▸ **The problem**:
Rewrite the records below, swapping every "icon" for "button" and keeping everything else unchanged. Leave the pictures out.

▸ **Record list**:
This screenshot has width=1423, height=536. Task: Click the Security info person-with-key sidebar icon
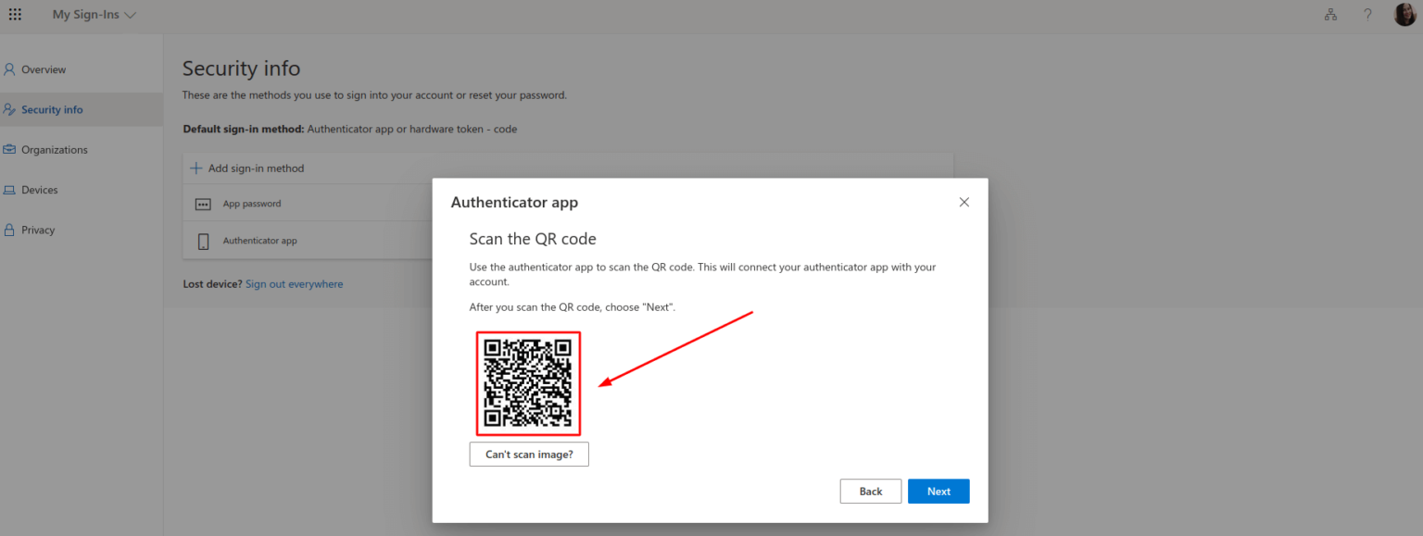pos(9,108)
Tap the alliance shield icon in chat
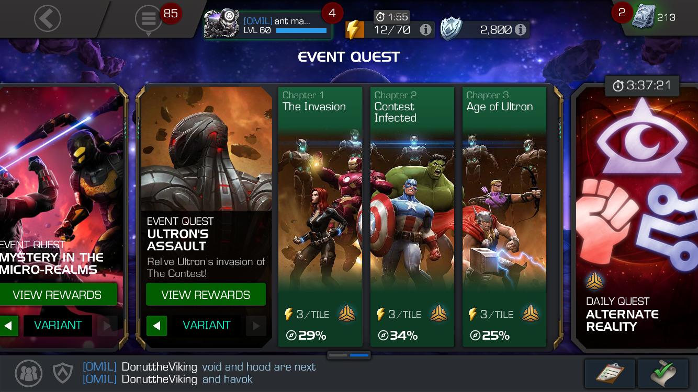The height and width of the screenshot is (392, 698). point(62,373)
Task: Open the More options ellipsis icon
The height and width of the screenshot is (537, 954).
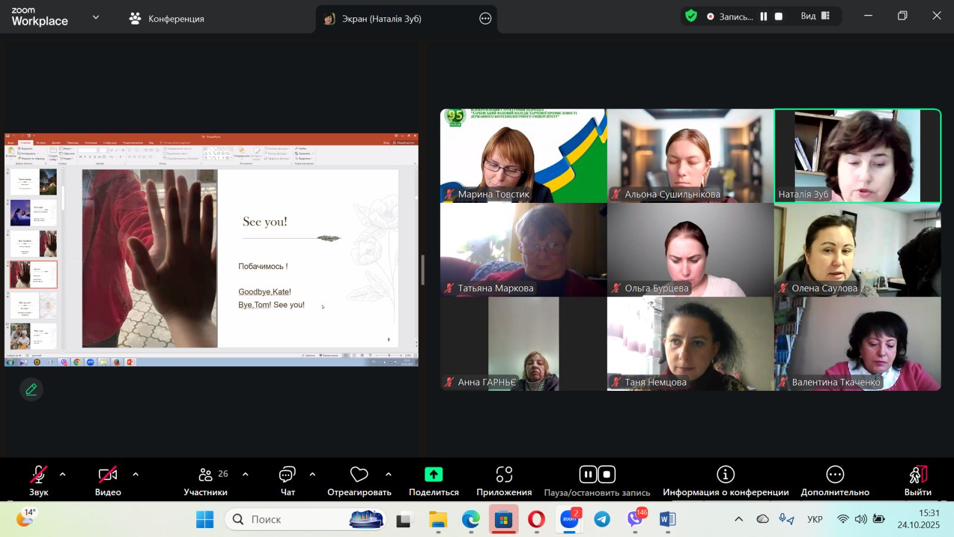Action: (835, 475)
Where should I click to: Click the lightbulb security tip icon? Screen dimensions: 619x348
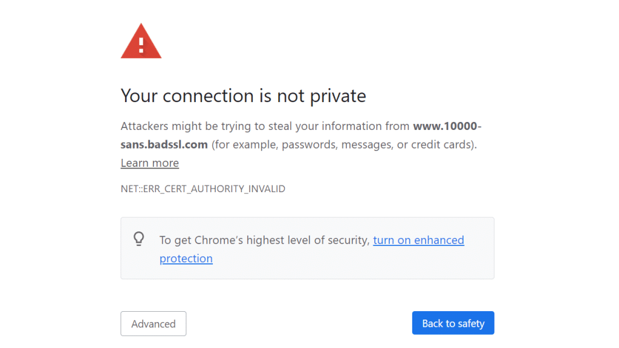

▸ **Solution for this task**:
This screenshot has width=1423, height=536. Task: Click the Security info person-with-key sidebar button
pos(9,108)
Tap the alliance shield button in chat
The height and width of the screenshot is (392, 698). point(62,373)
Task: Open the More options ellipsis button
The height and width of the screenshot is (537, 954).
Action: (835, 475)
Where should I click to: Click the lightbulb security tip button? Screen dimensions: 619x348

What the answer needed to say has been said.